:: The problem ::
Among the entries that follow, find every line with the word "label" and copy it.

Data entries
*** Begin section ***
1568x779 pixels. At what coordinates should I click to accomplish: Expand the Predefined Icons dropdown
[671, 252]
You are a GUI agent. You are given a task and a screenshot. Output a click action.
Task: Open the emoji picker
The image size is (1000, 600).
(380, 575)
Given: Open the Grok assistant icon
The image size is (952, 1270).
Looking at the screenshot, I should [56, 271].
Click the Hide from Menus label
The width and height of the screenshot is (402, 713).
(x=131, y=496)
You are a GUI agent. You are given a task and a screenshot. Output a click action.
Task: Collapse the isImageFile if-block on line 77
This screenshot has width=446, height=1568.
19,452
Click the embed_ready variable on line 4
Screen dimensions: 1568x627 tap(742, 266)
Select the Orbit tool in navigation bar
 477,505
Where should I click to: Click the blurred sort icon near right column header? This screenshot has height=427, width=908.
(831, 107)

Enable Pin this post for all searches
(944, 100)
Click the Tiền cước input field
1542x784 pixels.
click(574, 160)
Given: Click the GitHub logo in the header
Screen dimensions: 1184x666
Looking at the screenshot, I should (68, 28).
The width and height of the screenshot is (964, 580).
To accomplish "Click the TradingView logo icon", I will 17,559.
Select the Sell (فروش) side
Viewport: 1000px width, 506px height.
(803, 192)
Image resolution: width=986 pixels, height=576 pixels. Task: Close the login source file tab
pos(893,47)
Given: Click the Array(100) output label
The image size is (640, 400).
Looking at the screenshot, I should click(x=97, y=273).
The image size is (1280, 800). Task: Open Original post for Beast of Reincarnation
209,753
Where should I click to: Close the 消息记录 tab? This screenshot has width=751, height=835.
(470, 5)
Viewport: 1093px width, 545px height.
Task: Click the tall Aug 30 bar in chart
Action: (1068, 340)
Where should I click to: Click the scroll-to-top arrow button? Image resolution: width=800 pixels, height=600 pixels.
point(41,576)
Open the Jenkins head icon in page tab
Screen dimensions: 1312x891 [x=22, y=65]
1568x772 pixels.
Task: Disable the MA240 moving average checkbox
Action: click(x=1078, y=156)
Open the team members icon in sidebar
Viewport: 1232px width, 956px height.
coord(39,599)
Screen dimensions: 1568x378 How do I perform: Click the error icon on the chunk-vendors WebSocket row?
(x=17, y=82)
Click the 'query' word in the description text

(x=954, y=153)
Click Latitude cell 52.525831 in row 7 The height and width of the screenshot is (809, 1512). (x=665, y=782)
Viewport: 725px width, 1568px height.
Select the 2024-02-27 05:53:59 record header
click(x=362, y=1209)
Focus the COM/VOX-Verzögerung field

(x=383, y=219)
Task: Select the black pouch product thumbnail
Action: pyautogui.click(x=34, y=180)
*** End section ***
:: Output for this exercise ::
Click the Hide from Menus label
Given: Click the Array(100) output label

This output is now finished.